Mr Elias: A couple of weeks after or the 13th, maybe between a week and two weeks, something along those lines, maybe more. (Transcript p.50)
The Court notes that the time for compliance with the Bankruptcy Notice expired on 4 October 2007. The letter referred to was dated 5 October 2007, the day after the time to comply had expired.
I am satisfied that the respondent’s claim that the creditor was obliged to seek substituted service in respect of the Bankruptcy Notice is a misunderstanding of the applicable law. Up to, including and after the issue of the Bankruptcy Notice, the respondent continued to correspond with Bartier Perry using stationary containing her Sydney address, telephone and facsimile number and an electronic mail address supplied by an Australian internet service provider. This is very different from the facts in Battenberg v Restrom.

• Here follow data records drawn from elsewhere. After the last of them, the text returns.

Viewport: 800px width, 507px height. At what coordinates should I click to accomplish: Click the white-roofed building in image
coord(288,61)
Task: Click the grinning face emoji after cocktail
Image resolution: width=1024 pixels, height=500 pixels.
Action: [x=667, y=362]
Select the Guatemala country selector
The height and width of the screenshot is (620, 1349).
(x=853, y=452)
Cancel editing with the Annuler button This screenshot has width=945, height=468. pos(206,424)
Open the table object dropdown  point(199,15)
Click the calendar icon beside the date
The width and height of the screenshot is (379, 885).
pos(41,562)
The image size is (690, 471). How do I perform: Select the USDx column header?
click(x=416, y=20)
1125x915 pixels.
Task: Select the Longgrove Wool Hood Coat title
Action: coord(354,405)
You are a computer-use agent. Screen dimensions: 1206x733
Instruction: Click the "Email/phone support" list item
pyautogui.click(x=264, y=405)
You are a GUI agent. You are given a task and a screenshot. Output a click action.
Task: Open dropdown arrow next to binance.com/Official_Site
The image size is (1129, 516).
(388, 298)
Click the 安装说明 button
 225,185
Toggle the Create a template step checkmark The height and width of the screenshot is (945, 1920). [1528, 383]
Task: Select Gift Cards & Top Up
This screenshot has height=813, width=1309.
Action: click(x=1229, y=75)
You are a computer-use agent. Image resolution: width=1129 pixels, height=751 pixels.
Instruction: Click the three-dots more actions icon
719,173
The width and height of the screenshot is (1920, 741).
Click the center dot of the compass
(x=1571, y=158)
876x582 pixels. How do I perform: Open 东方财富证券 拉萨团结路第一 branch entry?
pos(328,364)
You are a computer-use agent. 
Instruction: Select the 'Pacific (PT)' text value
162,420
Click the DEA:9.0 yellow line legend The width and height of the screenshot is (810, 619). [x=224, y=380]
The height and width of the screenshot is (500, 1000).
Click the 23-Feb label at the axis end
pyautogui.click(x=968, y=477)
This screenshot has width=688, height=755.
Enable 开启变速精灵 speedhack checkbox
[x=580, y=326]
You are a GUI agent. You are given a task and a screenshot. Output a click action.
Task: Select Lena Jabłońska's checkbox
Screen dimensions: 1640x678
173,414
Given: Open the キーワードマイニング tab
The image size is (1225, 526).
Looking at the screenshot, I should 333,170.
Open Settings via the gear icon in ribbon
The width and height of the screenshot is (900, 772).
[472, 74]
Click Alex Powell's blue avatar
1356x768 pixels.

The second ground of opposition to the Petition appears to have two elements. First, that the judgments relied upon for the Bankruptcy Notice are default judgments and this Court has been invited to go behind those judgments. The second limb is that the applicant has a matter in the Federal Magistrates Court (SYG1404 of 2006) and two matters in the ADT (063064 and 063193) which will result in judgments in her favour and far exceed the sum specified in the Bankruptcy Notice.
Dr Sheikholeslami’s claim for damages for unlawful termination in the Federal Magistrates Court was dismissed by Smith FM on 25 January 2008: Sheikholeslami v University of New South Wales [2008] FMCA 35.
The claim in respect of the ADT matters appears to be that the Tribunal is able to award compensation up to a maximum amount of $40,000. On the assumption that Dr Sheikholeslami is successful in both matters, she will receive an award of $80,000 which is in excess of the amount claimed in the Bankruptcy Notice. No evidence in support of that contention is before this Court.
For the above reasons I consider that Dr Sheikholeslami’s Notice Stating Grounds of Opposition to Petition filed on 7 January 2008 should be refused.
I certify that the preceding eighty-one (81) paragraphs are a true copy of the reasons for judgment of Lloyd-Jones FM.